Written request: List every word or phrase that the Wigner's Friend passage below encloses in quotation marks.

Page excerpt:

We set up our quantum system as normal, and get it into what is called a “cat state” – where it is in a combination of two contradictory states (call them “1” and “0”). We then get a friend to sit in the lab, interact with the system to measure which state it is in, which collapses the system into only one of the two states (either 1 or 0).

But we sit outside the lab. So from our point of view, the lab is itself a quantum system (with both the experiment and our friend), which means it will be in a cat state until we interact with it; it will be in a combination of the “friend measured 1, experiment was in 1” state and “friend measured 0, experiment was in 0” state until then. When we interact with the lab-system (by asking our friend what they measured) it will collapse down into just one of those states.

The question Wigner’s Friend thought experiment asks is “when did the original experiment system collapse out of a cat-state?” Did it collapse when our friend measured it, or did it collapse when we asked our friend?

It helps if you understand quantum superposition first, and how observing it seems to change how the quantum partical/wave behaves. A thought experiment known as Schrödinger’s cat helps to illustrate this phenomenon. Then Wigner’s Friend expands on this thought experiment by illustrating that the observer of the experiment is caught up in the quantum superposition. The quantum can be a partical or a wave, but the observer might see a partical or a wave, so the observer of the observer notices both superpositions (the experiment AND the observer) in Wigner’s Friend.

Recorded data:
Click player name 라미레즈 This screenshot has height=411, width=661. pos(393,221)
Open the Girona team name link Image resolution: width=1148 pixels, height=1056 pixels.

Output:
- cat state
- 1
- 0
- friend measured 1, experiment was in 1
- friend measured 0, experiment was in 0
- when did the original experiment system collapse out of a cat-state?